- Russian poster
- Russian: Белый ворон
- Directed by: Valeriy Lonskoy
- Written by: Valeri Lonskoy; Vladimir Zheleznikov;
- Starring: Vladimir Gostyukhin; Irina Dymchenko; Aleksandr Mikhaylov; Irina Akulova; Lev Borisov;
- Cinematography: Vladimir Papyan
- Edited by: Irma Tsekavaya
- Music by: Isaac Schwarts
- Production company: Mosfilm
- Release date: 1980;
- Running time: 99 minutes
- Country: Soviet Union
- Language: Russian

= The White Crow (1980 film) =

The White Crow (Белый ворон) is a 1980 Soviet romantic drama film directed by Valeriy Lonskoy.

The film tells the story of miner Yegor who goes on holiday to the south where he meets the married Sonya.

== Plot ==
Egor, a miner from Donetsk, heads to Gelendzhik for a vacation, eager to meet people and make an impression, just like everyone else at the resort. His blunt, straightforward nature, however, isn’t well received by all, and he ends up tied to a pole on the beach overnight as a prank. He is rescued by Sonya, a fellow vacationer, who captures his heart so completely that he spends every remaining day with her. Despite learning that Sonya is married, Egor is undeterred by her resistance to his advances, but eventually, she returns home to her husband.

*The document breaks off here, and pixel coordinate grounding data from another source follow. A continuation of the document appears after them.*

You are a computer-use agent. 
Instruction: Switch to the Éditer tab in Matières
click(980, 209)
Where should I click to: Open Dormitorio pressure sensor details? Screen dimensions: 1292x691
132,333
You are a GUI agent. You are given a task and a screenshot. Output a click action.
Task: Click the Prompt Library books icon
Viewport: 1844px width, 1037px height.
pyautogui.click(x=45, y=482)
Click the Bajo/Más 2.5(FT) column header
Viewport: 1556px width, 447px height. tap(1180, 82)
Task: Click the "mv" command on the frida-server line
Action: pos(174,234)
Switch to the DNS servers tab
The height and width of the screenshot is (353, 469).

Sonya’s husband has changed significantly over time, now more concerned with his career and financial status than his relationship with her. Feeling unhappy, Sonya’s struggles linger, and Egor, restless and smitten, decides to visit her at home unannounced. His arrival surprises Sonya, especially as he shows up on her husband’s birthday, where his straightforward demeanor makes him a stark contrast to her husband’s refined guests. Openly dismissed by the company, Egor refuses to give up, pursuing Sonya persistently, even attempting to whisk her away in an old Zaporozhets that breaks down mid-escape.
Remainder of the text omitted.